"Philip Stoev" <pstoev@askmonty.org> writes:
The test is basically the same you already did for non-blocking `mysqldump --master-data --single-transaction` used to provision a slave, but using XtraBackup instead of mysqldump.
Done, a test was created and installed in buildbot, where it passes. I am using xtradb from RPM.
Cool, great stuff!
Now, to do this we would need to be able to use XtraBackup. I am wondering if it wouldn't make sense to at the same time include XtraBackup into MariaDB? XtraBackup seems to me quite mature already, and a very good product besides. It is arguably long overdue for us to include it.

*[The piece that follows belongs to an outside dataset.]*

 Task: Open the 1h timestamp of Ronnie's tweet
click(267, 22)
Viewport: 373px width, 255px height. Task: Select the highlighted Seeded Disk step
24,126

Including XtraBackup means including in MariaDB a yet another piece of software that, even if it is of reasonable quality, has a different development and release cycle:
- we have 3 different innnodb directories, innodb, innodb_plugin and xtradb - they have 3 different xtrabackup binaries, one for 5.0, one for 5.1 and one for 5.5 - they provide 5 patches to patch Innodb with. As discussed in IRC, I tried the most intuitive combination and it did not patch correctly. I did not try your renaming trick; - in launchpad, they have a bunch of trees: a trunk tree , a 1.6 tree and a windows tree, both of which have seen pushes in the last 1 week
Yes, those are good points. So if users can just install xtrabackup stand-alone like from a Percona package, that might actually be better than including it in MariaDB. Once we get into distros, it will in any case be seamless, users will just eg. apt-get install xtrabackup, and it will not matter from where it comes. (and we could depends: or recommends: it from the mariadb-server package). Thanks! - Kristian.